(EXERCISE DETAILS) Reproduce the entries shown below only from the line with "Instruction: Click M.R." down to the line with "Given: Expand the Pressure property section", keeping both end lines and copying each one exactly.

Stored data entries:
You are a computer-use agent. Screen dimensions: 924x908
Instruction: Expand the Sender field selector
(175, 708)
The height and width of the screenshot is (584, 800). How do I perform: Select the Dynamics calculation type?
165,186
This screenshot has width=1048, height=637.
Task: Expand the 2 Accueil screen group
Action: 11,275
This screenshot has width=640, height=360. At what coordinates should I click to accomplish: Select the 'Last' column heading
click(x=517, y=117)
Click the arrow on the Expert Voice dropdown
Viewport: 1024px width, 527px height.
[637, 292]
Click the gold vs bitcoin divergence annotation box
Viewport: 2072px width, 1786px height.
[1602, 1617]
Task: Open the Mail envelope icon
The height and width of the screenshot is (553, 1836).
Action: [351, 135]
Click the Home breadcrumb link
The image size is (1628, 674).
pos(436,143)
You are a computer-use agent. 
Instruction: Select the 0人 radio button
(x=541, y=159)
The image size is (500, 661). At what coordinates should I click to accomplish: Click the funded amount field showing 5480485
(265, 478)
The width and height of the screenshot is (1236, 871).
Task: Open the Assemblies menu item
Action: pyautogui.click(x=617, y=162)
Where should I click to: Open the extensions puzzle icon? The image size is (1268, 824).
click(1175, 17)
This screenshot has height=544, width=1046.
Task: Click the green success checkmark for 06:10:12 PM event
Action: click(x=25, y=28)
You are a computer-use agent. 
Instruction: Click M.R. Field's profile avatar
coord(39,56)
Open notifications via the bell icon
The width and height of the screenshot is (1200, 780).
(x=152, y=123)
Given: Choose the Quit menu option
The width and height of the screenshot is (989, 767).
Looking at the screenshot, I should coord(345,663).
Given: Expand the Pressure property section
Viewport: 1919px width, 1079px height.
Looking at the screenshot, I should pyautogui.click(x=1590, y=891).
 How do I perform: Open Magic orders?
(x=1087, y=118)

(RESPONSE TO THE EXERCISE)
Instruction: Click M.R. Field's profile avatar
coord(39,56)
Open notifications via the bell icon
The width and height of the screenshot is (1200, 780).
(x=152, y=123)
Given: Choose the Quit menu option
The width and height of the screenshot is (989, 767).
Looking at the screenshot, I should coord(345,663).
Given: Expand the Pressure property section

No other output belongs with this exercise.